§ EXCERPT PROVIDED:

----

Lebanon--A Powder Keg Ready To Blow
Yesterday, Minister Gamayel was assassinated by a hit squad in Lebanon, and my beautiful and highly talented and intelligent wife did the best thing she could in covering it for us. She put up links to those who had been on the story since it broke early yesterday. So, where does the powder keg come into this? Let me highlight an interview with that Hugh Hewitt had with Victor Davis Hanson:
HH: I thought we might have a month away from the bad news, but as Beirut descends into crisis tonight, it appears as though the bad guys sense an opening.
VDH: Yeah, they do, and I think this should be a wake up call for everybody in the United States who wants to bring in the 1990's realist team, that anybody who thinks that they can have some sort of reconciliation with Syria and Iran are missing the entire problem in the Middle East. The problem is those two countries, and those two governments.
HH: Victor Davis Hanson, if you had a chance to visit with the President tonight, what would you be telling him?
VDH: Don't give up. Don't weaken. Don't hesitate. Don't pause. Do not cut a deal with those two governments. They're killing American soldiers through surrogates in Iraq. They're trying to destabilize Lebanon like they did in the 1980's. They're the source of most of the evil that's now causing us problems from Afghanistan to Iraq. And this idea that you're going to bring James Baker back, and that team back who gave us everything from Iran-Contra to jobs, jobs, jobs as the only reason we're going to go into the Middle East, to flank the Jews. I could go on, but it's a very sensitive point with me. I think a lot of us, Hugh, stood by this administration through thick and thin when the paleocons turned on them, when the liberal hawks turned on them, when the neocons are starting to bail. But my God, if you're going to go into the Middle East, and put 130,000 Americans in harm's way, fighting for democracy, and then you turn around and you appease those two governments who are killing people, I don't think a lot of us are going to stand for that.

----

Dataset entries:
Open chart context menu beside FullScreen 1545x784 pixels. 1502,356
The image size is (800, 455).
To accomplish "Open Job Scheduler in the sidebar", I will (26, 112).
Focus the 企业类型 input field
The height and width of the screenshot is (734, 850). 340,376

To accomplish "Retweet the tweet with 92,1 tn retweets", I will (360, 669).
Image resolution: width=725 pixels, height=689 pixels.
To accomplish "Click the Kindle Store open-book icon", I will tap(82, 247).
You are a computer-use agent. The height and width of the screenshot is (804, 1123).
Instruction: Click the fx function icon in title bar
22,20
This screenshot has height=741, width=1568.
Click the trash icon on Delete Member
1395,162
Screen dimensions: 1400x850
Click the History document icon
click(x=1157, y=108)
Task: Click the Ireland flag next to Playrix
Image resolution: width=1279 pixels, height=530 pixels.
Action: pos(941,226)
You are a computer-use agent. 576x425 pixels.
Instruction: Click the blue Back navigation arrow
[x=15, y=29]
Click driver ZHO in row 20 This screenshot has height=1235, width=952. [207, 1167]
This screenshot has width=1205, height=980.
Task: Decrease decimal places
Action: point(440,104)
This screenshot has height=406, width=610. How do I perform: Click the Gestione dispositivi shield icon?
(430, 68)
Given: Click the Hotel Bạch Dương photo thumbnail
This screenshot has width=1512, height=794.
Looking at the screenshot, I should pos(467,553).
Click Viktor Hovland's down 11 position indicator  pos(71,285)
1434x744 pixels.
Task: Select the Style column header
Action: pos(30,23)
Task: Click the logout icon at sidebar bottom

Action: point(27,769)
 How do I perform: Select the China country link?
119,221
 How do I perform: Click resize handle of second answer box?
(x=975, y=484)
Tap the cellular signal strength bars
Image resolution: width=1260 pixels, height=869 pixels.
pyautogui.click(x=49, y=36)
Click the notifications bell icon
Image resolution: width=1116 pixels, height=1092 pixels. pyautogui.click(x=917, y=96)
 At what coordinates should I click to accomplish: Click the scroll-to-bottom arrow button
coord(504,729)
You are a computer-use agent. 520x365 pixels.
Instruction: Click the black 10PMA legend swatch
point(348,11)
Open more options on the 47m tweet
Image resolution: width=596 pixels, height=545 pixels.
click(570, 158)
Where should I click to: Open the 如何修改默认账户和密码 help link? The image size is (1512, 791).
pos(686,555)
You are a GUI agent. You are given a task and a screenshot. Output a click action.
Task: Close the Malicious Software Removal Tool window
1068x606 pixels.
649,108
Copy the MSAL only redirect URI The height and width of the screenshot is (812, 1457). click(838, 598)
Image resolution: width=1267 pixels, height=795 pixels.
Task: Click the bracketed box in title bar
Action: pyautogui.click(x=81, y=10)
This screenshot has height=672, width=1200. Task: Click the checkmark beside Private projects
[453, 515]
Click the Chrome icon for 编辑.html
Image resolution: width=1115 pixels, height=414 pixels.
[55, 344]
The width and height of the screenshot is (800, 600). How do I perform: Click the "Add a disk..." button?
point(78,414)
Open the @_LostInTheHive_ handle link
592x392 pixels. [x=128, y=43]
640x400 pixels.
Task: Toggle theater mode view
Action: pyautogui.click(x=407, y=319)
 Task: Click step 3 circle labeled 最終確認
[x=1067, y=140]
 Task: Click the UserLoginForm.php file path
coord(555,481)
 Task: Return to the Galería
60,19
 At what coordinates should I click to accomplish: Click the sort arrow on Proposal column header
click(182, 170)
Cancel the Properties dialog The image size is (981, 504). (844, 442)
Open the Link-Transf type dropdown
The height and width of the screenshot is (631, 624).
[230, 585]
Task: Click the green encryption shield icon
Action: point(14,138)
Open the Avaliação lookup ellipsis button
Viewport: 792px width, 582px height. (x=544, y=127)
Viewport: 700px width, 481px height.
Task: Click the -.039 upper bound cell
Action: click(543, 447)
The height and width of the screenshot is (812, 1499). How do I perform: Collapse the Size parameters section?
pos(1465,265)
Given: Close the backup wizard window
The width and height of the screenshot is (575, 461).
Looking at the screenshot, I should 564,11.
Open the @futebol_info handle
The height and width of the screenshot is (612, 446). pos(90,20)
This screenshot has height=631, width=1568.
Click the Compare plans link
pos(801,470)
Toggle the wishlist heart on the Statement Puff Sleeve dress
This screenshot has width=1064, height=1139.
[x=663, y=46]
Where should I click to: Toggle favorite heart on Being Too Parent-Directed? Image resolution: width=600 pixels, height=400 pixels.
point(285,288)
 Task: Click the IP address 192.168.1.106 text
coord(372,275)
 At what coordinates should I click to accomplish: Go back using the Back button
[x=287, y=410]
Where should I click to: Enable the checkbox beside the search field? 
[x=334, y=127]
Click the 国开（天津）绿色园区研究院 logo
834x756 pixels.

----

§ PROBLEM SET:
A - Switch "Task" to "Step" in the records, from the line with "Task: Click the UserLoginForm.php file path" to the line with "Cancel the Properties", and write out those lines again with nothing else changed.
B - Please resume the post about Lebanon as a powder keg from the point where it stops.

§ ANSWER SET:
A -
 Step: Click the UserLoginForm.php file path
coord(555,481)
 Step: Return to the Galería
60,19
 At what coordinates should I click to accomplish: Click the sort arrow on Proposal column header
click(182, 170)
Cancel the Properties dialog The image size is (981, 504). (844, 442)

B -
HH: Is this an Archduke Ferdinand moment with the assassination of Gemayel?
VDH: I think it may be. I really do. I think that Syria realizes that as soon as they saw that the United States was going to cease pressure on them, it was time to go in and start killing non-Shia politicians, reporters especially. They've killed journalists, they've killed T.V...it's not just this Gemayel. It's not just a Christian politician. They've been doing this for two years, killing, systematically, any critics. And they sense that they get a green light from us when we pull back. And I think it should be a wake up call for the United States, that when you go to war in Afghanistan and Iraq, you don't go to war in a half measure. You either go to war or you don't go to war. And we're in a war in Iraq, and we're in war with, as the President said, Islamic-facism, and autocracy and dictatorship, and there's no better examples than Iran and Syria.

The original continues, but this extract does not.